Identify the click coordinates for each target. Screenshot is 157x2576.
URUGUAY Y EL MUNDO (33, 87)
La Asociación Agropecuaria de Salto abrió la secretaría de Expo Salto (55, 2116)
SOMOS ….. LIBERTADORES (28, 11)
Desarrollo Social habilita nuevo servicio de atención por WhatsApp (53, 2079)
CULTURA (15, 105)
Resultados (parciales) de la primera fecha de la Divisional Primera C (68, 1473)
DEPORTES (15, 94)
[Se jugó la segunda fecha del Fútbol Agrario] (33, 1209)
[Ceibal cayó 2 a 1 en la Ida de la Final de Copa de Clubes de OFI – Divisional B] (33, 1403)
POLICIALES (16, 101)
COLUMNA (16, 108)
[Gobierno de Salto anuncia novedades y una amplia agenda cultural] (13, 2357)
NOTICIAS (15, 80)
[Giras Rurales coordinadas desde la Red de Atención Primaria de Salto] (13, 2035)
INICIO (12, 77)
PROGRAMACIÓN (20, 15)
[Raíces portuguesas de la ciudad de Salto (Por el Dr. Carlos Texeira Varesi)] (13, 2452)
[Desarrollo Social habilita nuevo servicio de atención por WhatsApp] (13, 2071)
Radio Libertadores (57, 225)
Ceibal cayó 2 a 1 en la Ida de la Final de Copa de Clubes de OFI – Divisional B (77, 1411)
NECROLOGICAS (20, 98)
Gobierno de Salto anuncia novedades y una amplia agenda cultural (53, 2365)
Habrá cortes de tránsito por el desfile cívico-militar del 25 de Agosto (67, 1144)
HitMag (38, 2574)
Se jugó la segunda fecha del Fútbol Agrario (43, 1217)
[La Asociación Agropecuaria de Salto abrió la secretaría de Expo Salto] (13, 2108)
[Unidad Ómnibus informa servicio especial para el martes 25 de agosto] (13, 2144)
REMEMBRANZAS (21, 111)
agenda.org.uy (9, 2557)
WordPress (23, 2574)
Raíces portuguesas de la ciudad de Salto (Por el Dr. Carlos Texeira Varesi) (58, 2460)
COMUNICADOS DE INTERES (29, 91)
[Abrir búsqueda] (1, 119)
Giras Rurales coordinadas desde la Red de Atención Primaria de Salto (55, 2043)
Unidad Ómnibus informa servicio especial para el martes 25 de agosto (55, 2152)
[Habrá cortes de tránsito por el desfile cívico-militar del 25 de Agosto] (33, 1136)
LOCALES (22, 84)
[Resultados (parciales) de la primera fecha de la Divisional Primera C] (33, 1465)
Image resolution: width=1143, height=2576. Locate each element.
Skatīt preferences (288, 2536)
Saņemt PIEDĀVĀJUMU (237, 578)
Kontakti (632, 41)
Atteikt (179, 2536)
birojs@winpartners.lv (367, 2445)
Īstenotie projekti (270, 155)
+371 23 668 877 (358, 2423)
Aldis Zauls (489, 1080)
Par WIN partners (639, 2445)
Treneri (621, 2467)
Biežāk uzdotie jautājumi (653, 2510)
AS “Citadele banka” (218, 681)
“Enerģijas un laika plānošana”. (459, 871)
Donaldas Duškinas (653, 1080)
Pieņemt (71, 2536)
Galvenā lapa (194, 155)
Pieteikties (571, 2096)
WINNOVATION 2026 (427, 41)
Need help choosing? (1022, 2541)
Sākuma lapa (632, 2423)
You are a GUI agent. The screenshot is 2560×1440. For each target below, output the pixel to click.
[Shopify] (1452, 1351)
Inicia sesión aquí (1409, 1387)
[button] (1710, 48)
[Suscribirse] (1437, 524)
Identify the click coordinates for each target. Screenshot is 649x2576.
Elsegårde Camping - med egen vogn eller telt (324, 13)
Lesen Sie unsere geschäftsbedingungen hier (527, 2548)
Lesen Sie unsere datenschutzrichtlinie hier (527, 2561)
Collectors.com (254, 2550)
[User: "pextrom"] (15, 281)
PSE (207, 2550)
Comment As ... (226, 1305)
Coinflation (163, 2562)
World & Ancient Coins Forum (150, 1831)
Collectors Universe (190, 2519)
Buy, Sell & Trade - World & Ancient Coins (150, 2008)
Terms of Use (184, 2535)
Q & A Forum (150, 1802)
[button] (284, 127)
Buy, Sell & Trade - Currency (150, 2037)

*****

▶ **WHAT THE EXERCISE ASKS**: Lines from the start of the records through the one containing "Atteikt (179, 2536)" are what should be retyped, exactly and in full, both ends included.

▶ **TASK SOLUTION**:
Identify the click coordinates for each target. Screenshot is 157x2576.
URUGUAY Y EL MUNDO (33, 87)
La Asociación Agropecuaria de Salto abrió la secretaría de Expo Salto (55, 2116)
SOMOS ….. LIBERTADORES (28, 11)
Desarrollo Social habilita nuevo servicio de atención por WhatsApp (53, 2079)
CULTURA (15, 105)
Resultados (parciales) de la primera fecha de la Divisional Primera C (68, 1473)
DEPORTES (15, 94)
[Se jugó la segunda fecha del Fútbol Agrario] (33, 1209)
[Ceibal cayó 2 a 1 en la Ida de la Final de Copa de Clubes de OFI – Divisional B] (33, 1403)
POLICIALES (16, 101)
COLUMNA (16, 108)
[Gobierno de Salto anuncia novedades y una amplia agenda cultural] (13, 2357)
NOTICIAS (15, 80)
[Giras Rurales coordinadas desde la Red de Atención Primaria de Salto] (13, 2035)
INICIO (12, 77)
PROGRAMACIÓN (20, 15)
[Raíces portuguesas de la ciudad de Salto (Por el Dr. Carlos Texeira Varesi)] (13, 2452)
[Desarrollo Social habilita nuevo servicio de atención por WhatsApp] (13, 2071)
Radio Libertadores (57, 225)
Ceibal cayó 2 a 1 en la Ida de la Final de Copa de Clubes de OFI – Divisional B (77, 1411)
NECROLOGICAS (20, 98)
Gobierno de Salto anuncia novedades y una amplia agenda cultural (53, 2365)
Habrá cortes de tránsito por el desfile cívico-militar del 25 de Agosto (67, 1144)
HitMag (38, 2574)
Se jugó la segunda fecha del Fútbol Agrario (43, 1217)
[La Asociación Agropecuaria de Salto abrió la secretaría de Expo Salto] (13, 2108)
[Unidad Ómnibus informa servicio especial para el martes 25 de agosto] (13, 2144)
REMEMBRANZAS (21, 111)
agenda.org.uy (9, 2557)
WordPress (23, 2574)
Raíces portuguesas de la ciudad de Salto (Por el Dr. Carlos Texeira Varesi) (58, 2460)
COMUNICADOS DE INTERES (29, 91)
[Abrir búsqueda] (1, 119)
Giras Rurales coordinadas desde la Red de Atención Primaria de Salto (55, 2043)
Unidad Ómnibus informa servicio especial para el martes 25 de agosto (55, 2152)
[Habrá cortes de tránsito por el desfile cívico-militar del 25 de Agosto] (33, 1136)
LOCALES (22, 84)
[Resultados (parciales) de la primera fecha de la Divisional Primera C] (33, 1465)
Image resolution: width=1143, height=2576. Locate each element.
Skatīt preferences (288, 2536)
Saņemt PIEDĀVĀJUMU (237, 578)
Kontakti (632, 41)
Atteikt (179, 2536)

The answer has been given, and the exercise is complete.